Le plus grand campement humanitaire au monde repose d'ailleurs sur des terres semi-arides, à Dadaab, au Kenya. Il a déjà accueilli jusqu’à un demi-million de personnes. Établi en 1991 pour gérer l’urgence de la guerre civile somalienne, il n’a jamais été démantelé depuis.

 

Une réponse humanitaire qui pose de nouvelles questions


Si les camps de réfugiés sont pensés pour être des solutions provisoires, ce n’est pas le cas de RISE. La moquette miracle est conçue pour être cultivée dix ans, assez pour créer une activité économique pérenne. Une fois déroulés aux pieds des tentes de l’UNHCR, les tapis verdoyants dessinent un tout autre paysage. ONG et gouvernements sont-ils prêts à investir dans un équipement qui plante le décor de ces “villes improvisées” sur plusieurs années?

C'est le cas du gouvernement zambien.

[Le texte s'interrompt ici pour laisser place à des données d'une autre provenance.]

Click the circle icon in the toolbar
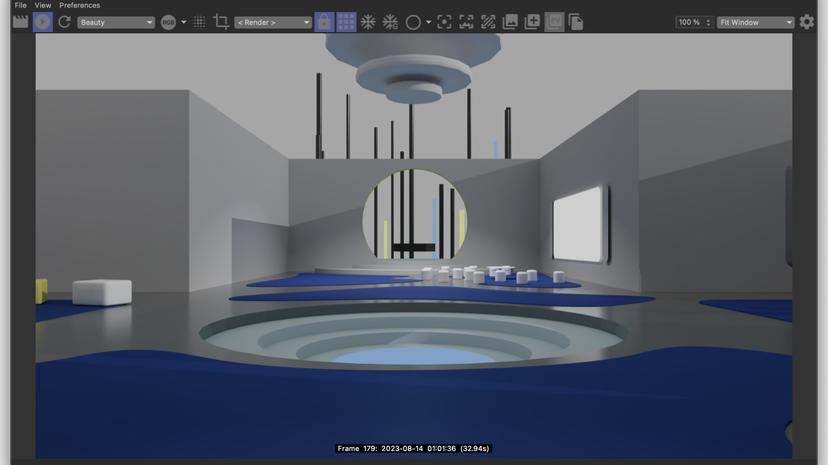The height and width of the screenshot is (465, 828). click(412, 22)
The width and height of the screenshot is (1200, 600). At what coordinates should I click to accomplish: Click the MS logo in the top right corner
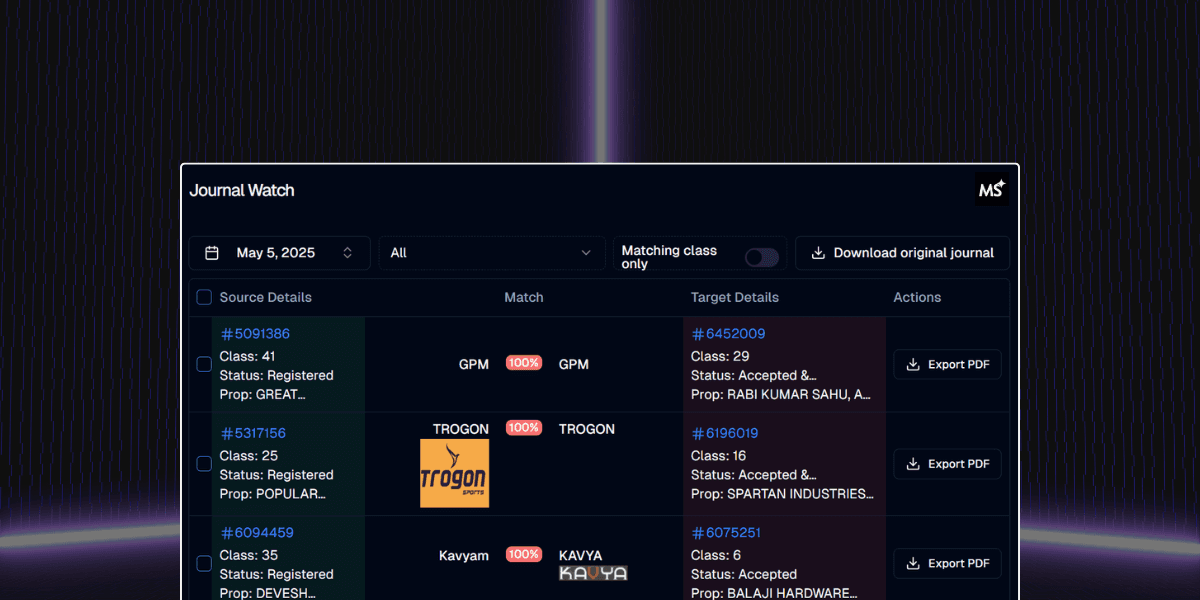pos(991,189)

En 2007, ce dernier et l’agence de l'ONU avaient décidé de transférer un camp de réfugiés angolais vers des terres plus fertiles, en donnant à chaque foyer parcelles de terres et outils agricoles pour l’exploiter. Quatre mois plus tard, on annonçait que ces derniers étaient autosuffisants, produisant même un surplus agricole qui aiderait à nourrir la population locale zambienne. 

Au-delà de la volonté politique, la durée de séjour dans les camps ne cesse d’augmenter depuis les années 1990. D’après l’ONU, un migrant y reste en moyenne 17 ans. Dans le monde, il y aurait 460 camps officiels, sans compter les “jungles” et autres bidonvilles improvisés par les déplacés internes. Comme le rappelaient des travailleurs humanitaires aux Echos, c’est autant de “monstres où le provisoire prend racine”, et qu’il faudrait repenser.